■ **Work required**:
Give every year that appears in the text below about the Atom's engines and transmission.

The Atom's original engine was a single overhead camshaft (SOHC) inline four designed by Hill. With a bore of 78 mm and stroke of 102 mm, it displaced 1949 cc. It was fitted with dual Zenith carburettors. This 2.0 L design was the successor to an earlier 1.5 L SOHC Aston Martin engine developed in or around 1930 for the R&B car by A C Bertelli and William Renwick along with Hill. Hill started work on the 2.0 L engine in 1935. While still a SOHC inline-four, it shared almost no parts with the earlier 1.5 L unit. The 2.0 L was fitted to Speed Model cars in 1936.

In 1944 the Atom's SOHC engine was replaced by a new overhead valve (OHV) four cylinder also designed by Hill. The bore × stroke of this engine are 82.6 × 92 mm respectively, for a swept volume of 1972 cc. This engine is fed by two SU carburettors. Patents were granted for the 2.0 L engine in 1945.

The transmission in the Atom is a semi-automatic Cotal preselector. This transmission uses electromagnets to engage the gears, and provides the same four ratios and, potentially, speed in the reverse direction as the forward. The car has two controls for the transmission; a floor lever that selects forward, neutral, or reverse, and a small lever in an H-shaped gate mounted under the fascia that the driver uses to select the desired gear.

■ **Records shown**:
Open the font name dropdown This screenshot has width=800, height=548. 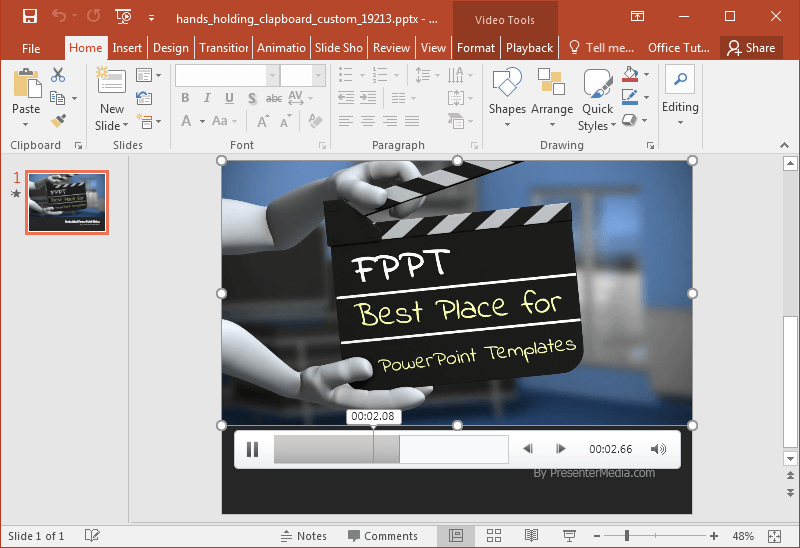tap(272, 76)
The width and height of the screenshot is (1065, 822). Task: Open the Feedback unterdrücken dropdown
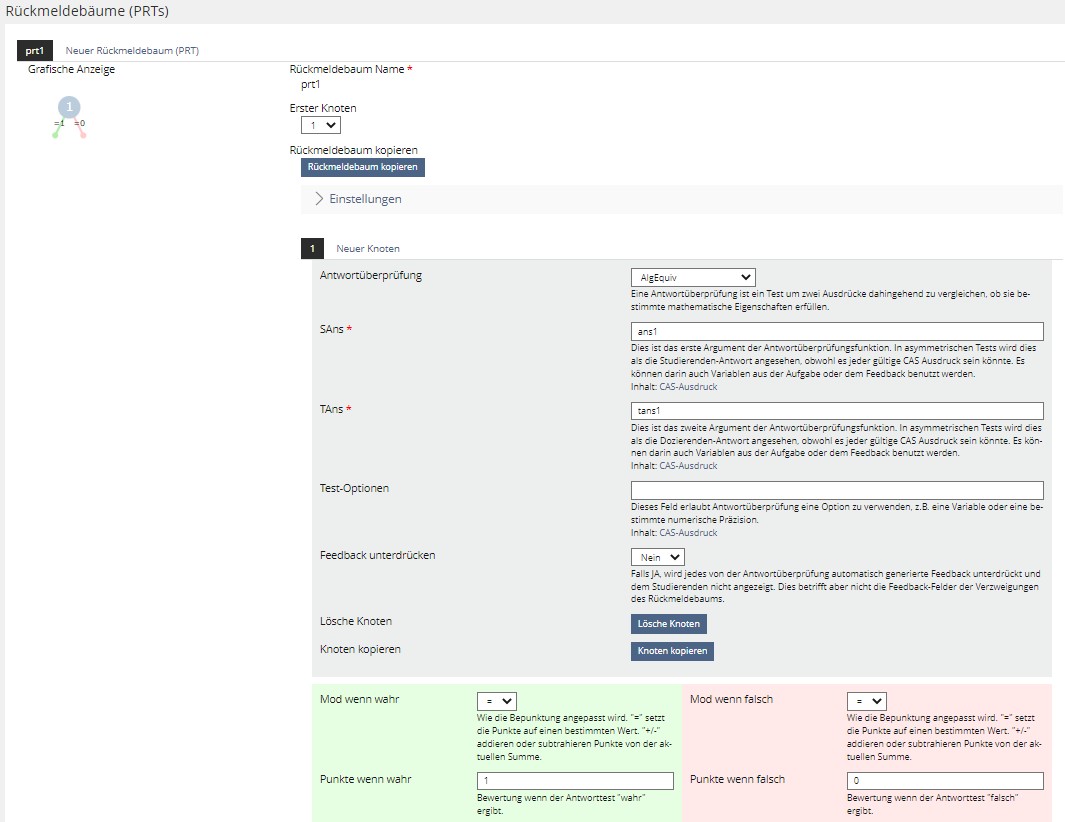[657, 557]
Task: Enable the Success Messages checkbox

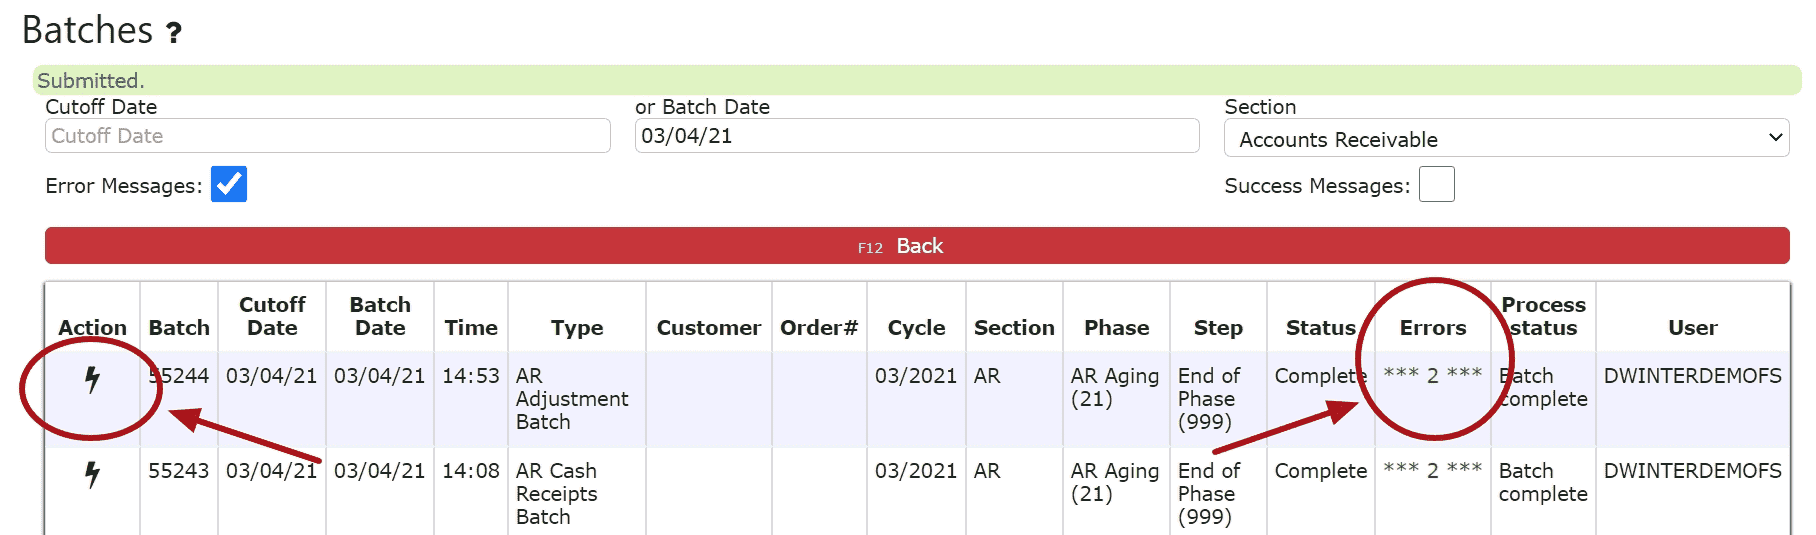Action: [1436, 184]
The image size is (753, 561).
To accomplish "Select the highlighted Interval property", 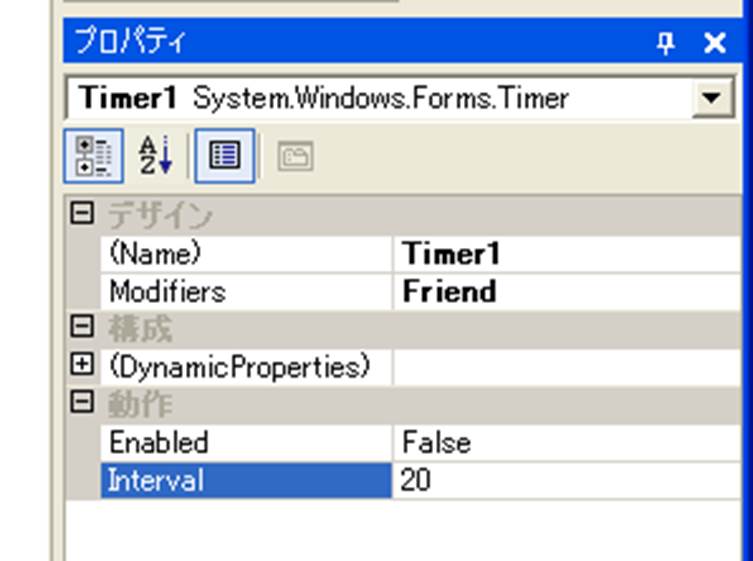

...

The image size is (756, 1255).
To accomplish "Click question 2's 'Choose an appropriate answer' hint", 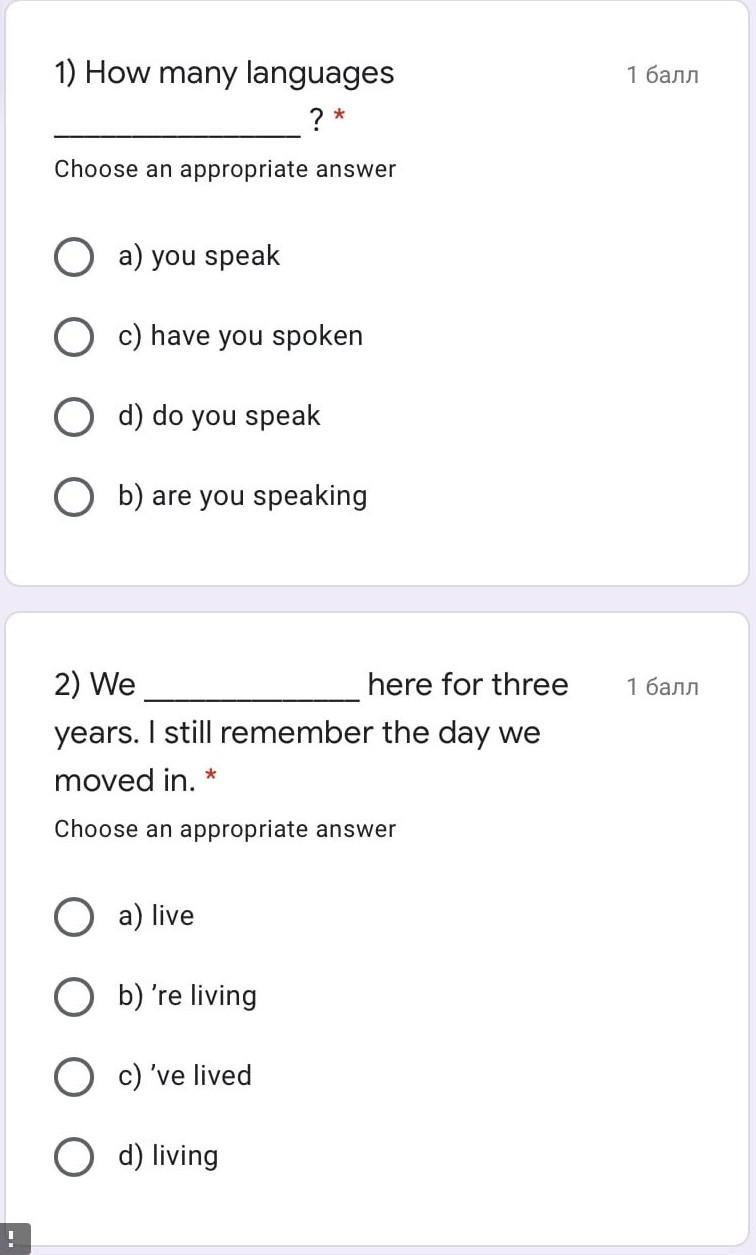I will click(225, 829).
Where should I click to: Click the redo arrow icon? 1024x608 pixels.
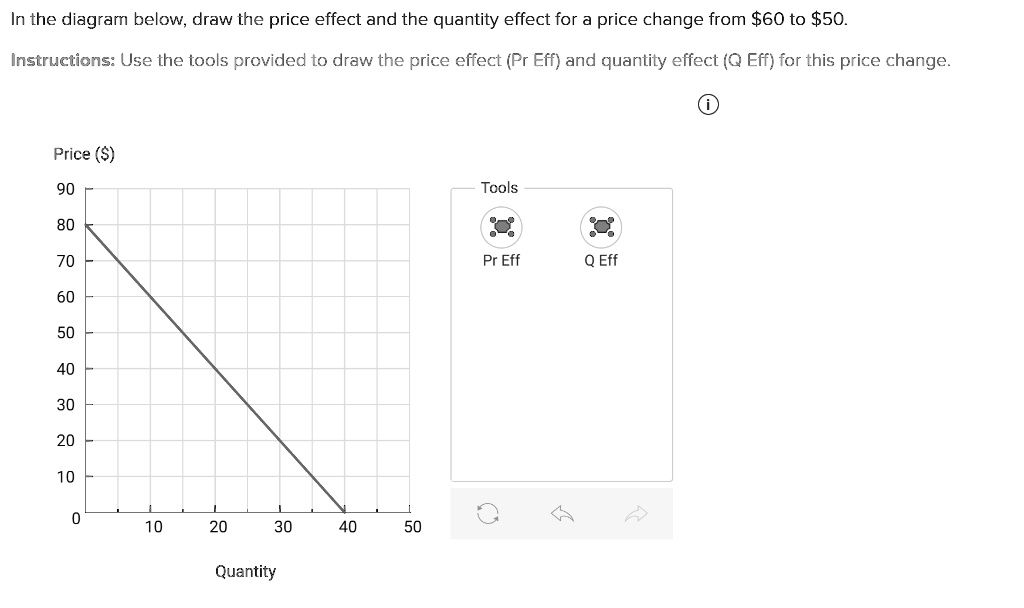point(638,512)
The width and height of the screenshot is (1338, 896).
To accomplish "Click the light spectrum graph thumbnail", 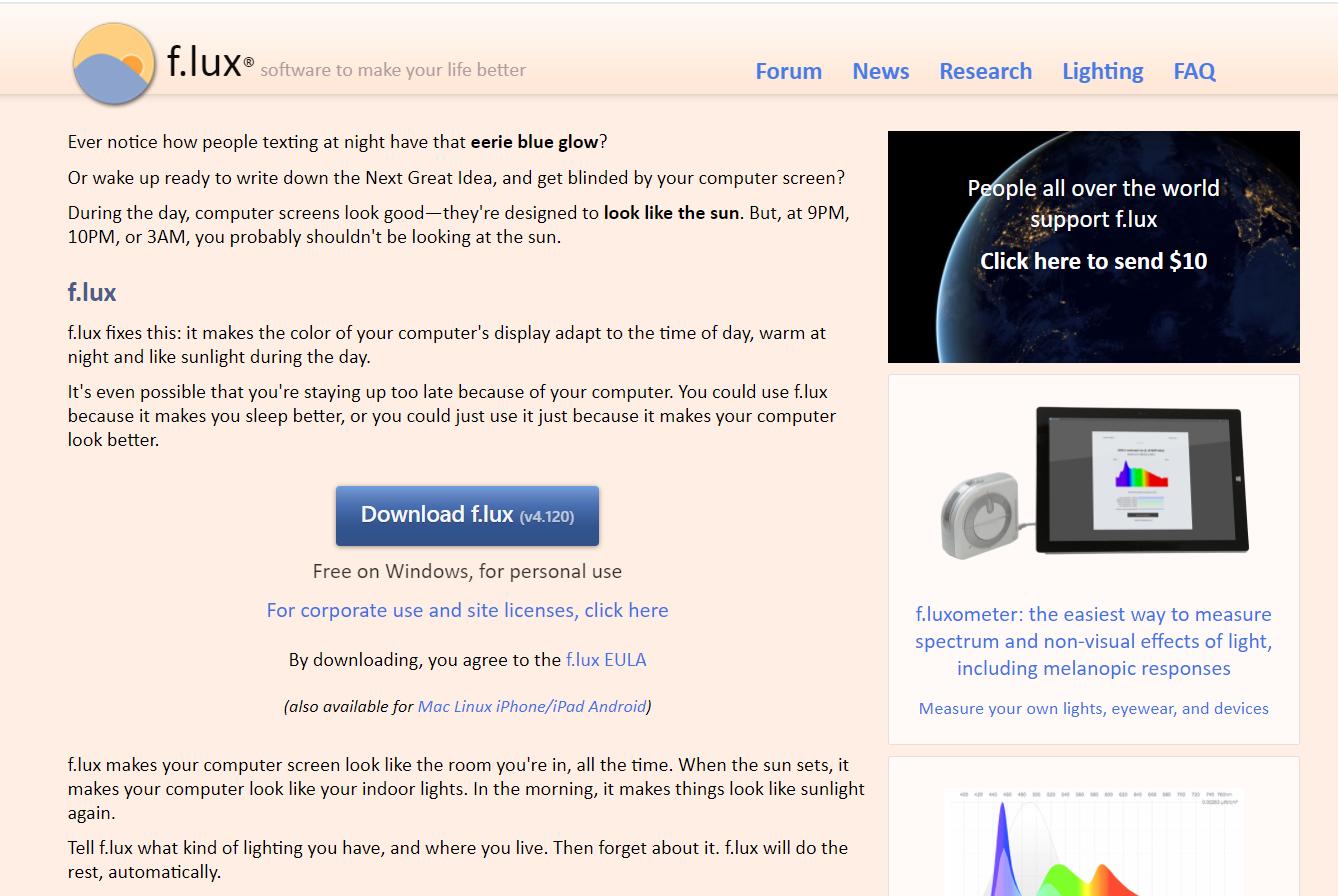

■ **Solution to this exercise**:
1930
1935
1936
1944
1945